The Agency: a spy in the house by Y.S. Lee

a spy in the house

Genre:  Mystery/Historical Fiction

# of Pages:  335

RAC:  Yes

This title was recently named to the Iowa High School Award Winners for 2013-2014.  The first in this series, Mary is rescued from a death sentence for stealing in 1853 by a woman who runs a special school for young girls.  After many years of schooling, Mary is taken into a special program designed to turn young women into spies.  Her first assignment is to be the paid companion of a wealthy teenage girl who is ungrateful for the company at best.  As Mary enters the house she is supposed to keep her ears open for information about the family business and whether or not they are really suffering from as many lost ships as they claim, but in the end she overhears much more than that.  She also meets another spy trying to dig up information on this family.  Will he be a threat or an ally?  Can Mary perfect her spying skills in order to become a permanent fixture in this alliance?

Fans of historical fiction will enjoy this title because it is set in a unique time period while also including intrigue and mystery.  The story moves fairly quickly and the ending is exciting.  The final revelation of who is behind the lost ships is surprising, but also a bit confusing in the details for some young readers.  Mary’s background is touched on, but readers will look for more to be revealed in the future sequels.

Ruby Red by Kerstin Gier

ruby red

Genre:  Fantasy

# of Pages:  322

RAC Book:  Yes

Gwyneth lives in a large house with her extended family who are anxiously awaiting the first time travel episode by her cousin, Charlotte.  Their family has a long history of time traveling and it was predicted that Charlotte would be the next in the line so she has spent much of her childhood getting prepared.  Gwyneth is therefore very surprised when she is transported into an unknown time period instead.  This causes quite a bit of turmoil in the household as they scramble to help Gwyneth in her new mission and understand how the mistake came to be.  With each time travel, Gwyneth comes to find more questions than answers about the true mission of her and her cousin, Gideon, who is also a time traveler.  Whom should they trust?  Who wants to help them and who is merely selfishly using them for their own personal gain?

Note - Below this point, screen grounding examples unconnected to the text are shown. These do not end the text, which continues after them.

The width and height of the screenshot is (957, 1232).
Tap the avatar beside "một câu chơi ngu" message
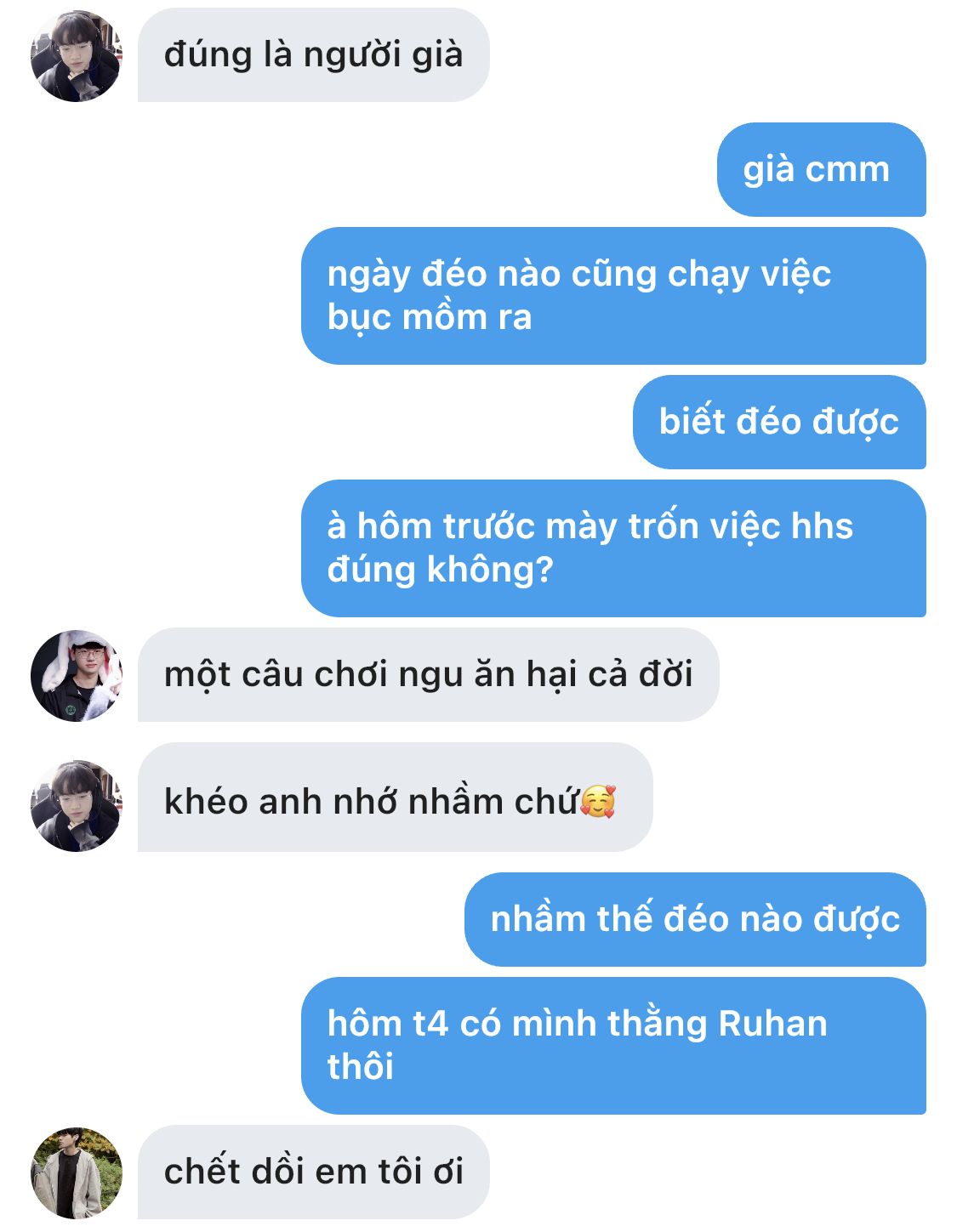coord(77,676)
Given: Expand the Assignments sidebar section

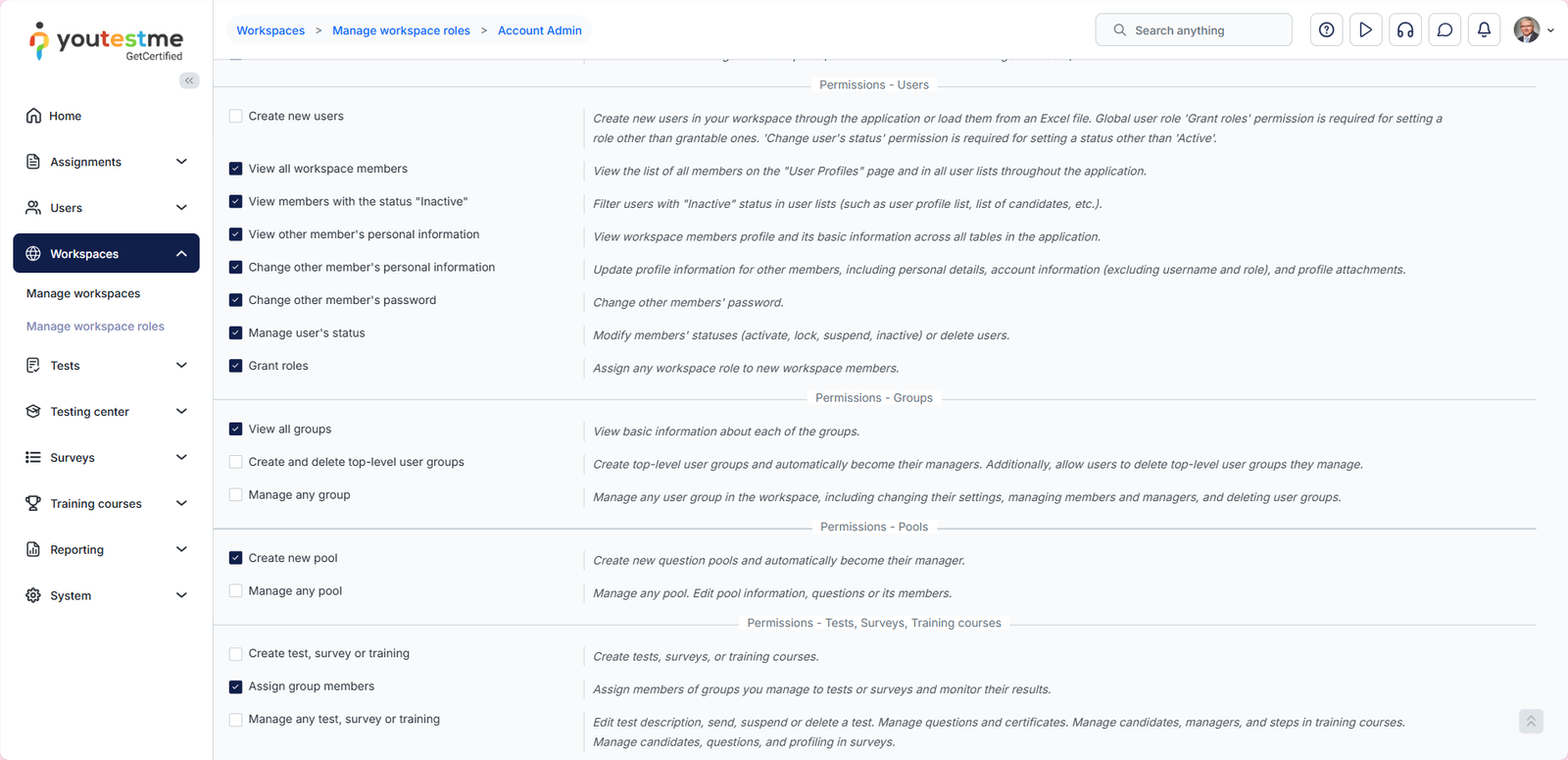Looking at the screenshot, I should [181, 162].
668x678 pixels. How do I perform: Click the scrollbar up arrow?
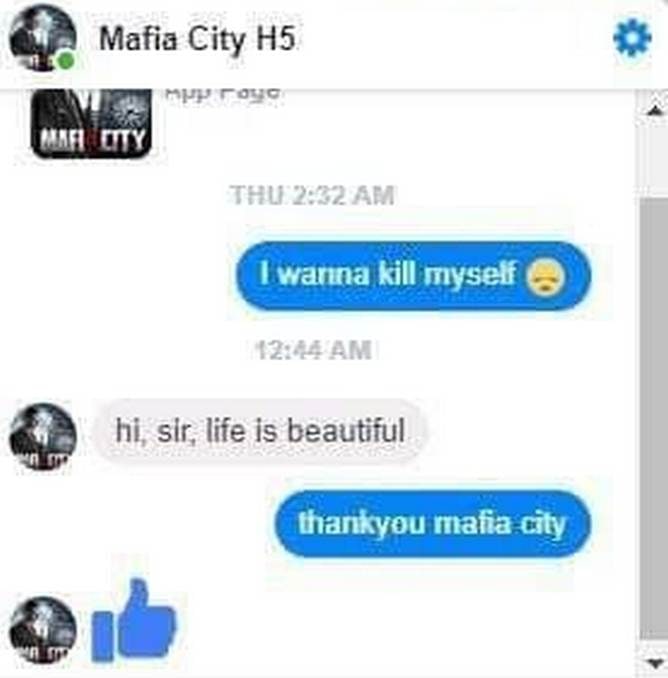point(655,111)
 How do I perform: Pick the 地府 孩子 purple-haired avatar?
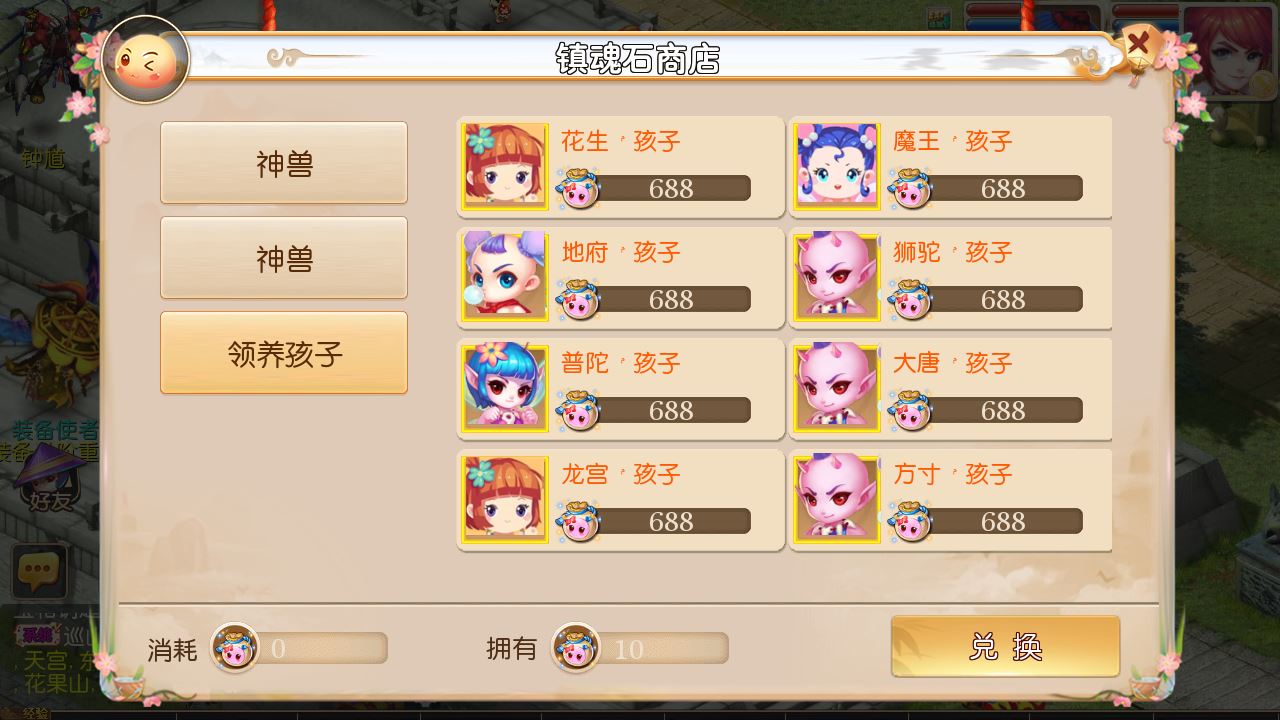(505, 277)
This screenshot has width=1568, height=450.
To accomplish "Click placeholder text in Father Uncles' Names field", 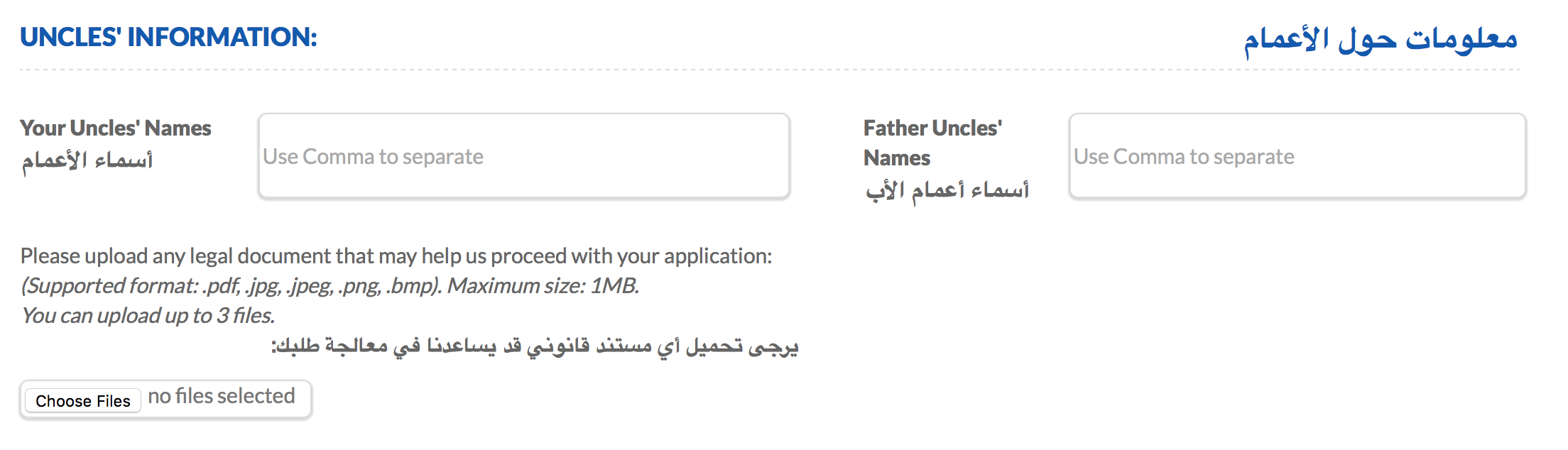I will 1184,156.
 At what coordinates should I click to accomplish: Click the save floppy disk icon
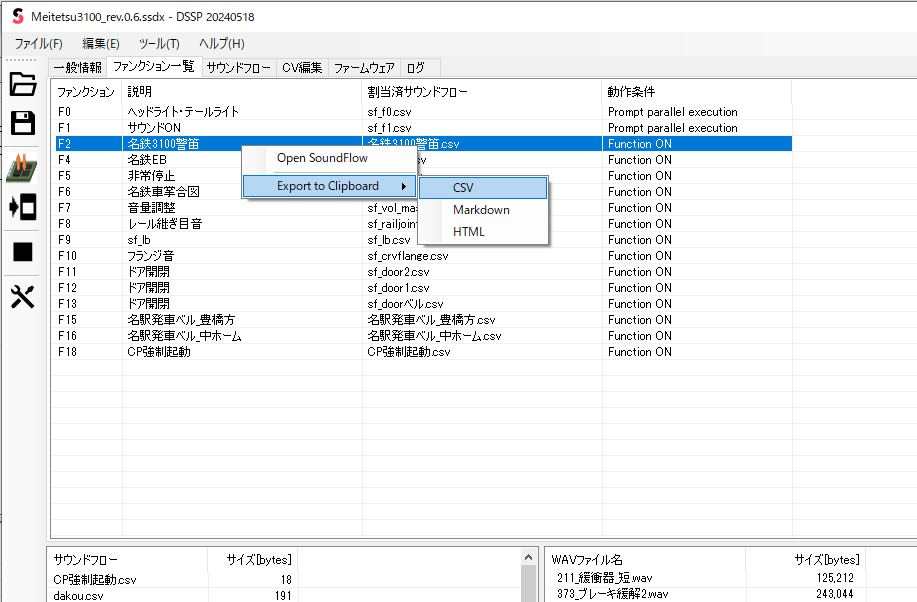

This book has been on my “to read” list for awhile and I wish I would have read it sooner.  It was exciting, charming, mysterious, and entertaining.  Despite having quite a few characters they are all easily identified due to their detailed characterization.  The mystery behind the mission is somewhat discussed, but it’s obvious there is much more for Gwyneth to learn.  Fans of romantic fantasy will absolutely love this and move on to the sequel quickly.

Past World by Ian Beck

Genre:  Fantasy

# of Pages:  353

RAC Book:  Yes

Pastworld is a theme park designed to look exactly like 1880’s London.  In this historically accurate world, anyone who comes to visit must abide by the dress, laws, language, and even technology found at this time.  Some people were born in Pastworld and do not realize it is merely a tourist attraction utilized mainly by the wealthy.  Others, like Caleb, travel to the old London in order to see what life was like back then.  The problem is that crime definitely existed in the 1880s and has crept up again in this new city.  Law officials are forbidden from using any technology not found during the 1880s to solve crimes.  When a Jack the Ripper type serial killer starts killing innocent people there seems to be no way of stopping him.  Meanwhile, Caleb is blamed for a crime he did not commit and must go on the run or risk spending the rest of his life in a historically accurate prison with an archaic judicial system.

The idea behind this story is very intriguing and sets itself up with lots of details and interesting characters.  The Fantom, or serial killer, is an interesting idea but the character ends the story feeling unfinished and undeveloped.  Readers who enjoy fantasy or historical fiction will enjoy the idea of this interesting tourist attraction, but may find the ending a bit abrupt and unsatisfying.